Sarah called and said, "I just don't know what to do with my mother."
"In what way?" I asked.
"When I tell her anything about myself, or what I'm doing, she comments on it, and makes suggestions, and every single time she misunderstands me. She assumes the worst about my motivations, my choices, everything."
I laughed before I asked my question, already knowing the answer. "Have you tried to explain to her your true motivations and reasoning? Have you tried to get her to really understand you?"
"A million times, but she–"
"Sorry, kid, I was just joking. I know you have. And how has it gone when you've tried to do that?"
"She doesn't hear a single word I say. In fact, it just makes it worse."

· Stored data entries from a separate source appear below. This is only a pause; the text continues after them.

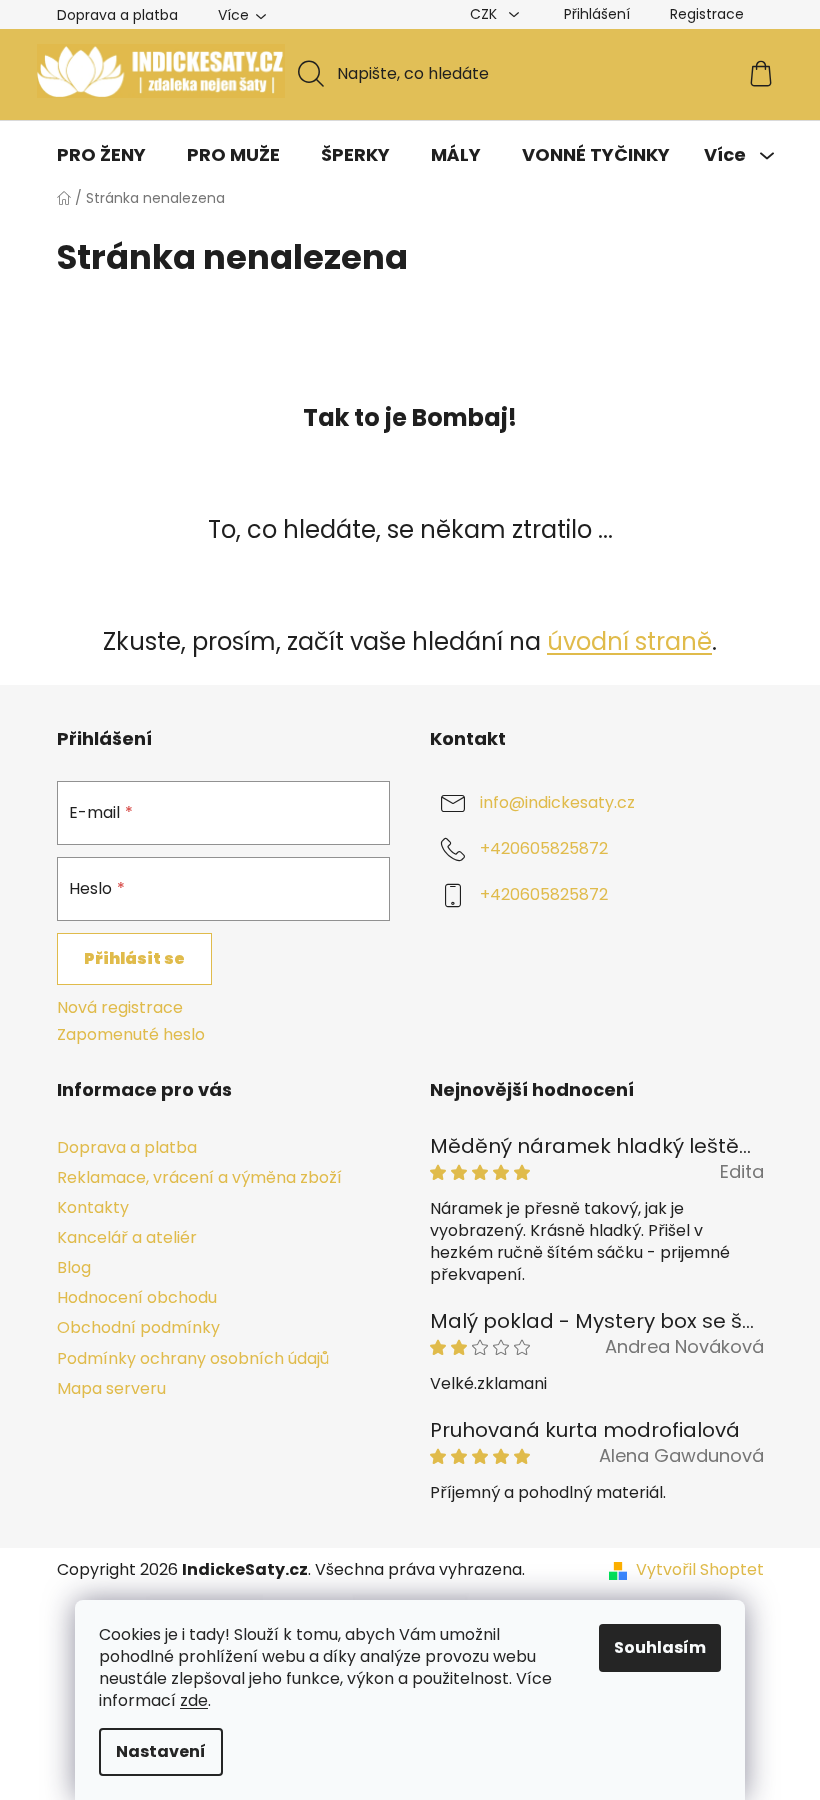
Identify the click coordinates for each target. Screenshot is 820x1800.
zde (194, 1700)
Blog (74, 1267)
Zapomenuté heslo (131, 1035)
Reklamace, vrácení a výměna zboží (199, 1177)
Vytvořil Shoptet (700, 1570)
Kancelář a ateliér (127, 1237)
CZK (485, 14)
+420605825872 (544, 849)
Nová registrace (120, 1008)
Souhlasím (660, 1647)
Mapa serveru (111, 1388)
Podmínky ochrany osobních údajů (193, 1358)
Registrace (707, 14)
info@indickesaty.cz (557, 803)
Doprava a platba (117, 15)
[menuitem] (101, 155)
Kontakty (93, 1207)
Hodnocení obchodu (137, 1297)
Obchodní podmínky (138, 1327)
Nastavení (161, 1751)
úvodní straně (629, 641)
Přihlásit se (134, 958)
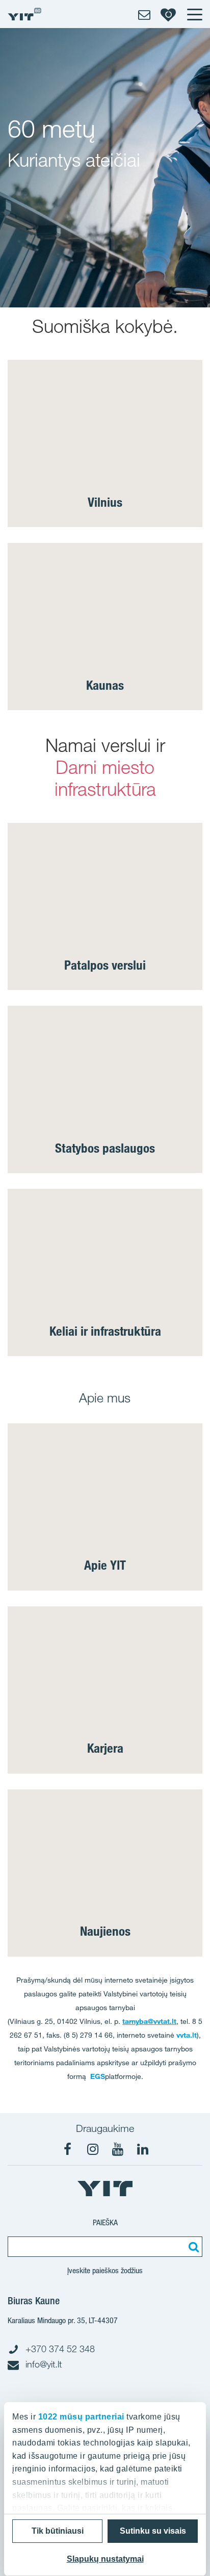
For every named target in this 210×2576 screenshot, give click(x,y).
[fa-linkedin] (143, 2149)
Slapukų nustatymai (105, 2559)
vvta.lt (186, 2035)
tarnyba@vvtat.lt (149, 2021)
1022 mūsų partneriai (81, 2416)
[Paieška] (192, 2246)
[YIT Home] (24, 14)
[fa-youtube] (118, 2149)
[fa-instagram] (93, 2149)
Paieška (105, 2222)
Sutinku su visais (153, 2531)
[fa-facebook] (68, 2149)
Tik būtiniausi (58, 2531)
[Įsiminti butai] (168, 14)
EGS (97, 2076)
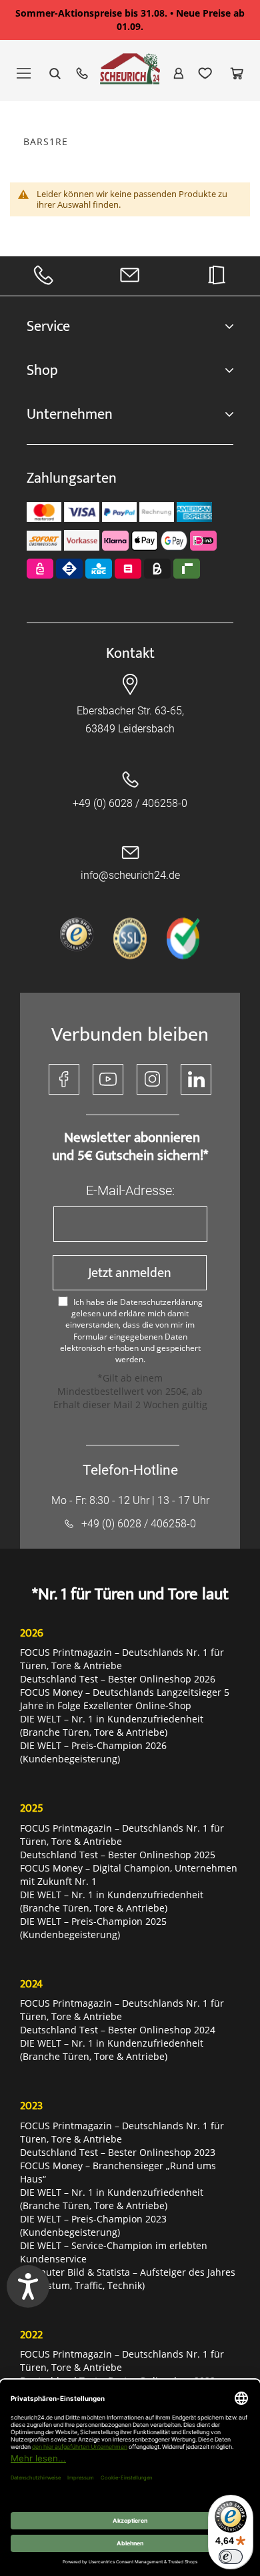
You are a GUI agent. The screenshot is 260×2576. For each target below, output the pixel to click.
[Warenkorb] (236, 73)
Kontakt (130, 653)
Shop (42, 370)
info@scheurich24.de (130, 875)
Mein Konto (178, 73)
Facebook (64, 1079)
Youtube (108, 1079)
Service (48, 326)
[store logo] (130, 75)
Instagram (152, 1079)
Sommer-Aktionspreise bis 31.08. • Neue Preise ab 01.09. (130, 20)
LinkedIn (196, 1079)
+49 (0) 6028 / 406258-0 (130, 803)
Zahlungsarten (72, 478)
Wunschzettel (205, 73)
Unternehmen (70, 414)
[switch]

"So does your mother understand you?"
"No."
"Is it likely that she will in the near future?"
"I guess not."
"No, not likely at all. So what should you do with her opinions?"
"I don't know."
"Would you characterize your mother as peaceful and unconditionally loving?"
"Not at all."
"Then she is empty and afraid, so she would be utterly incapable of seeing who you really are. She could describe you only in terms of whether you gave her what she wanted, or whether she perceived that you were trying to hurt her. She wouldn't be able to see you at all. So how closely should you pay attention to what she says about you?"
"Probably shouldn't, but I struggle with wanting to keep an open mind about what she says. She might be right about something I'm doing that's wrong. But I don't want to feel bad about myself because of what she says either."
"Well stated. Always be willing to examine what people say for any element of truth—no matter how distorted their opinions—but don't let them tell you who you are if they speak from a place that is less than loving."
Even selfish, angry people may have observations about our behaviors that we cannot see. We must be willing to listen, but not to accept what they say without examination from a perspective of Real Love.